Gov. LePage "Disappears" Workers' History--Wants Both Sides Shown.

I show a considerable amount of these murals because they represent a rendering of an important history: the history of working people, standing up for their rights. If you are anything like me, you either work for a living or have worked for a living, or at least have benefited from the myriad things that the efforts of labor unions have strived for, for the benefit of working people and their families. Because I admire the history of working people, I have a good idea of why Maine's Gov. LePage quietly took down the murals of workers in the Department of Labor building.

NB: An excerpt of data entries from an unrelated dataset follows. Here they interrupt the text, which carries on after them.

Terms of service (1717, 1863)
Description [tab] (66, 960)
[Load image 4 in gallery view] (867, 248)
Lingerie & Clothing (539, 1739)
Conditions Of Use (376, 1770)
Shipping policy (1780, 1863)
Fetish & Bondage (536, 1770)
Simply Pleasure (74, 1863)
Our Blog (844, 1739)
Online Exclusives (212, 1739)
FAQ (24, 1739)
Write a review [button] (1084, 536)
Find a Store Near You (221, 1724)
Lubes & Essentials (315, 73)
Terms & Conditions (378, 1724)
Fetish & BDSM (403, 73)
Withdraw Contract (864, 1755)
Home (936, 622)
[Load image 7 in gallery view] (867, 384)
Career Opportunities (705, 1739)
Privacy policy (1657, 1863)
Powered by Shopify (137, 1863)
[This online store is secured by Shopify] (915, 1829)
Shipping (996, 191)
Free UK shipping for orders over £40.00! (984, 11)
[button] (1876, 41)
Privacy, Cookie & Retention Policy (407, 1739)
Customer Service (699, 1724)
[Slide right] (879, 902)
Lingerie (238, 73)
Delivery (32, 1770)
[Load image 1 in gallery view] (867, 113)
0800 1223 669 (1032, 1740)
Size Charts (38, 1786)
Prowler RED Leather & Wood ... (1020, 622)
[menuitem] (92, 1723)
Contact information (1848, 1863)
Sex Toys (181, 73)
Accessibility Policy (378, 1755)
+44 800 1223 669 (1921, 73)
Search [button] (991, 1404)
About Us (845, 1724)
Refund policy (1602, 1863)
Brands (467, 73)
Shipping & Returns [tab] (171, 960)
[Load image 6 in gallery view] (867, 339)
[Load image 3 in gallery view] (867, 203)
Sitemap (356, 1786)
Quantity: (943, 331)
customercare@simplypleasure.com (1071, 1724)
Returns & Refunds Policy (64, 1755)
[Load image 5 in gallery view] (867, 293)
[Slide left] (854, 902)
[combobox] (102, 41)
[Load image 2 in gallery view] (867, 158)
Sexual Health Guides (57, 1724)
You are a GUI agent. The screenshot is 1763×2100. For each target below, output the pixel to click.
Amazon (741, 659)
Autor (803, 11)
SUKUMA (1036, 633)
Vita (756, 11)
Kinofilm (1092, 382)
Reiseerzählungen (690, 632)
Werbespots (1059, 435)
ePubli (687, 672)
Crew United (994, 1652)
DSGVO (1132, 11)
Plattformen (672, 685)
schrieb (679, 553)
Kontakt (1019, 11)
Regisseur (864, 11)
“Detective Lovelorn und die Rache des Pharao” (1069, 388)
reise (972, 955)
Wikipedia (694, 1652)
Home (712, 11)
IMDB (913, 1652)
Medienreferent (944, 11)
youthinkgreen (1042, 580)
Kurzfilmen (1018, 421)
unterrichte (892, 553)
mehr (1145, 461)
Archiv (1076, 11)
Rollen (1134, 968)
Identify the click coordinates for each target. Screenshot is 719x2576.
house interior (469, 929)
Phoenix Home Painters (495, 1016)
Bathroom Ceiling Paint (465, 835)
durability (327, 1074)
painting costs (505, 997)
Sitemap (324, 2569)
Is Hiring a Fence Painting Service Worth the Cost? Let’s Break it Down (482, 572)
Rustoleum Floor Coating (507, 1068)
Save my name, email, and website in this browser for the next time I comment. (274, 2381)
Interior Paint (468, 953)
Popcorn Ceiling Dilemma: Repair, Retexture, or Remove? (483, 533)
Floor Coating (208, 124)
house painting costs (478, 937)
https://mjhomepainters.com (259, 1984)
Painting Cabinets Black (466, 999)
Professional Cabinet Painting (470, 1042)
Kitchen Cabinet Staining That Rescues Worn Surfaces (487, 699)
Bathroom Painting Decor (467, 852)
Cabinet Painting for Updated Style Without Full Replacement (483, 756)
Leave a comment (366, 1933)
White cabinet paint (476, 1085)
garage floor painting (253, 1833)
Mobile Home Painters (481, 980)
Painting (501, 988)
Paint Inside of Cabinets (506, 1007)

Oh, he did say this had something to do with how only one side of labor history was shown--and this I sort of believe. But I think he certainly took it down, not because of any public outcry by the poor, misunderstood, corporate magnates, etc. I think he took it down in perfect understanding that equal time given to the actions of owners and business leaders would perfectly ruin the last shred of respect anyone had left for them. For the figures of the living women who survived the Triangle Shirtwaist Fire--let me show you the ones that died--

And ask you to imagine the unphotographed people who counted the pennies by the hour earned by the simple expedient of locking a door that might have let workers out during a fire. A door they might have used for any non-productive mischief. You want to see those pictures of those men? Because there are worse pictures of these women, I tell you. And if Governor LePage wants you to see that the owners' side--I will tell him the story of fire and fear and a Babel of tongues and the disrespect for immigrant women and the reality of the loss of a laborer to families--a daughter, wife or mother--a human being. A paycheck--sure, but in reality the heart of a family, a smile, a caress, and a laugh,smile, memory--these are real things, and when we forget that workers are people, we forget they have a right to safe workplaces where they will not be killed for their need of a workplace.


And what about child laborers--where is the face of the owner of a company that gladly accepts them?  That relishes how they child laborer doesn't hardly ask for better pay or a position above his or her station, but quietly does his job, as an unskilled and uneducated laborer, until whenever.

Forgive me if I ever thought I wanted to deny to history the face of anyone who wanted children to do back-breaking unskilled work--because I think their faces should be known and their histories widely criticized, because they are slavers. The minor child is a person without the capacity of consent for contracts, so to suppose he or she is capable of consent to work, in conditions of any kind, but because of the scenario, let's assume unconsensual--fuck it--let's show the owners pride--dead children, maimed children, and children to whom education was denied. Let's acknowledge we're talking about the very worst of conditions.

Those are the backwards things LePage stands for. He disappears worker history for a purpose--he doesn't have love for working people--for any standard of age, size, ethnicity, etc, of worker. To him, all workers are just eaters. Useless mouths and stomachs that should, I dunno, die in a fire
The reality needs to be that we are most of us workers, and our needs are human ones-=-sick time. Vacation.? A livable wage.

Lepage is all kind of wrong, and certainly one of the worst.